OPGAVE:
Hoe beschouwden de Rotterdamse afgevaardigden het entrepot volgens de tekst over het entrepotstelsel?

LEESTEKST:
:::::
Even groot, zo mogelijk nog groter, was de afkeer der Rotterdamse afgevaardigden van het entrepotstelsel. Het entrepot, dat zij beschouwden als "ene verlenging van het transito", was "in de dagen van gemelde overheersing" aan sommige steden toegestaan als een genadegift, waaraan ook werkelijk veel gemak en voordeel was verbonden. De commissie kon begrijpen, dat men "aan de denkbeelden van dat gemak en voordeel hangen blijft", maar wanneer zij zich afvroeg, of de entrepots in ons rijk noodzakelijk en nuttig waren, dan moest zij wel tot de slotsom komen, dat een entrepot met overdreven rechten in verband stond en dat deze instelling bij een gematigd systeem van rechten inderdaad geen nuttigheid kon hebben. Bovendien zou van entrepots alleen gebruik gemaakt worden voor contrabande of voor goederen, die met hoge rechten werden bezwaard. De smokkelarij zou worden bevorderd, omdat het entrepot de smokkelaar "de gelegenheden aan de hand geeft, om de gunstigste tijdstippen tot het plegen van fraude, vreedzaam te kunnen afwachten, of door vervoeringen van het ene entrepot naar het andere kunstgrepen in het werk te stellen, waardoor de ernstigste waakzaamheid der beambten teleurgesteld wordt, en die in diezelfde inrichting, welke zo ijverig schijnt te worden voorgestaan, de strekking zal hebben, om alle voorzorgen voor handel en fabrieken, bij de Wet en het Tarief vastgesteld, grotendeels illusoir te maken, zonder dat dit zal kunnen worden voorkomen". Maar zelfs indien de vrees voor smokkelarij overdreven was, dan nog was het entrepot - altijd in de beschouwing van door de Kamer afgevaardigden - om velerlei redenen te verwerpen en wel in de eerste plaats om de gevaren, die daardoor zouden worden opgeleverd voor de eigen handel. Immers, wanneer goede kooplieden de vrijheid zouden verkrijgen, om overal in ons rijk goederen op te slaan zonder rechten te betalen, vóórdat die goederen uitgevoerd of in consumptie gebracht zouden worden, welke Nederlandse handelaar zou dan daartegen markt kunnen houden, ook al zou hij, om met de vreemde handelaar te kunnen concurreren, zijn goederen in entrepot opslaan? Hij zou toch zijn onderworpen aan het recht van patent, aan alle gewone en buitengewone belastingen.
:::::
GEGEVENS:

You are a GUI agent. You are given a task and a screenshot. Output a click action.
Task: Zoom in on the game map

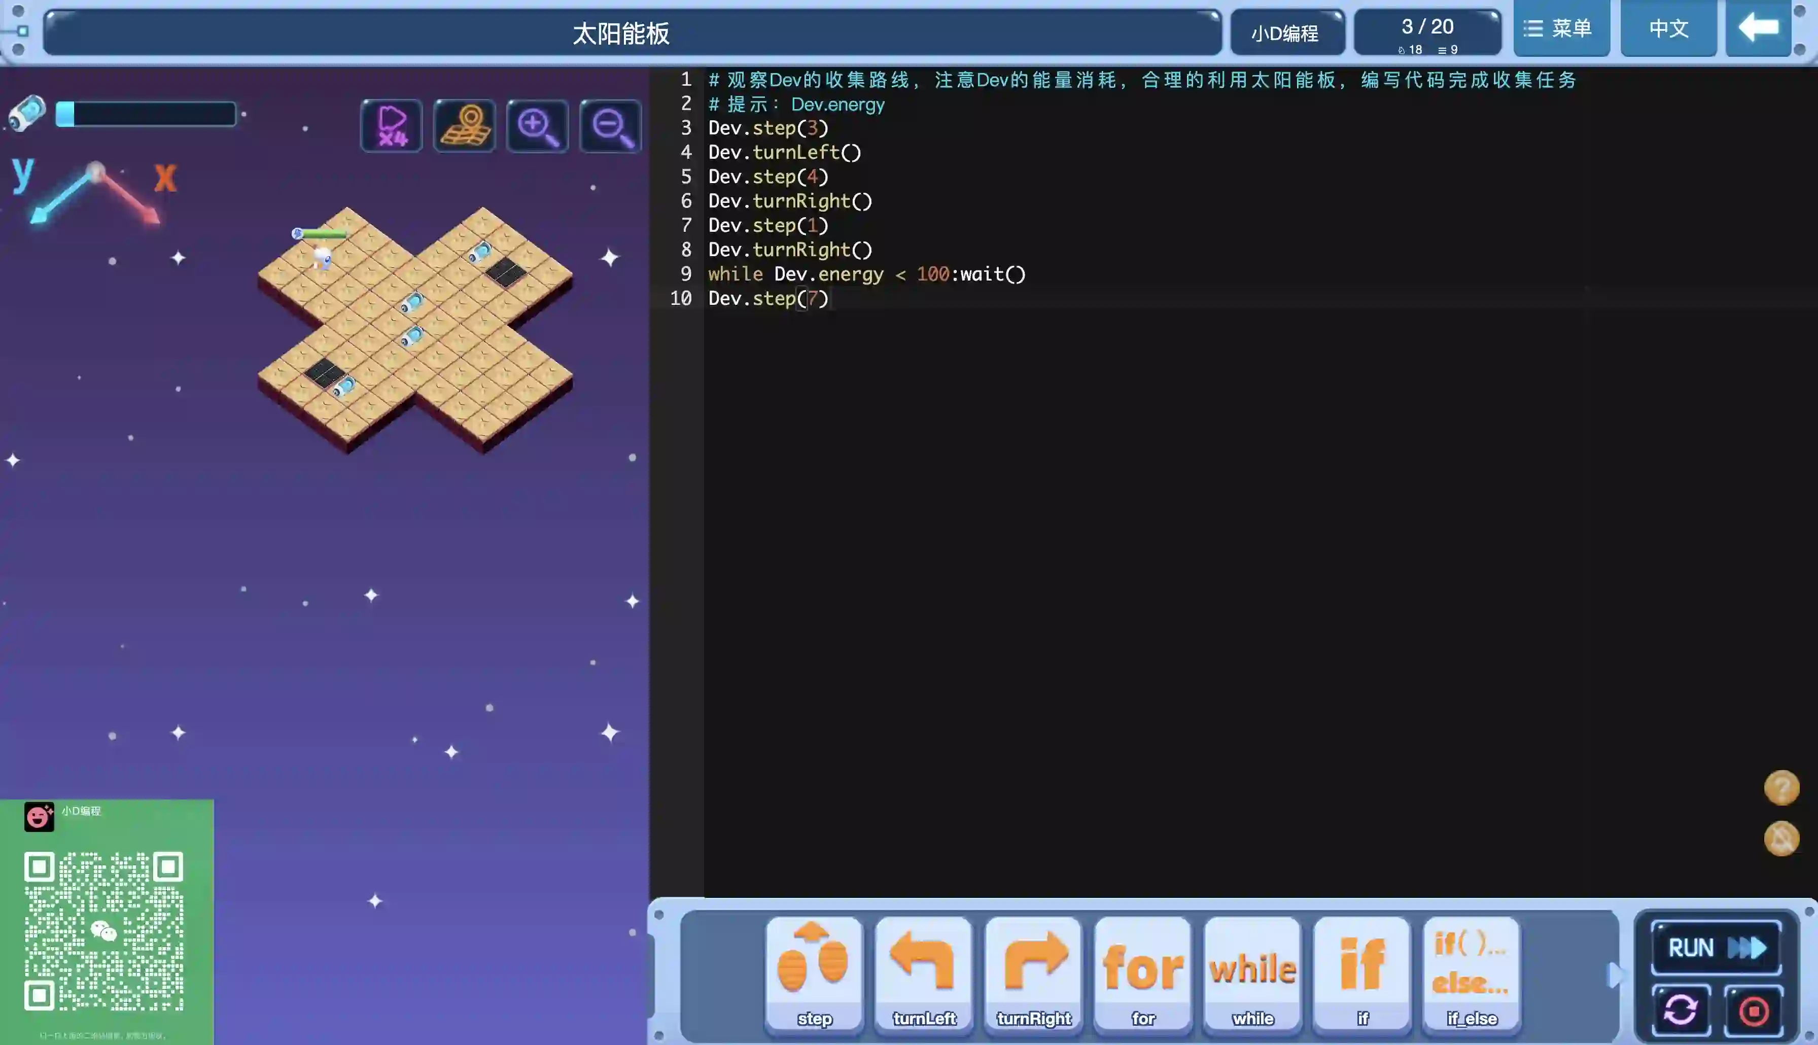coord(537,126)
:::::
VOLLEDIG ANTWOORD:
Als "ene verlenging van het transito".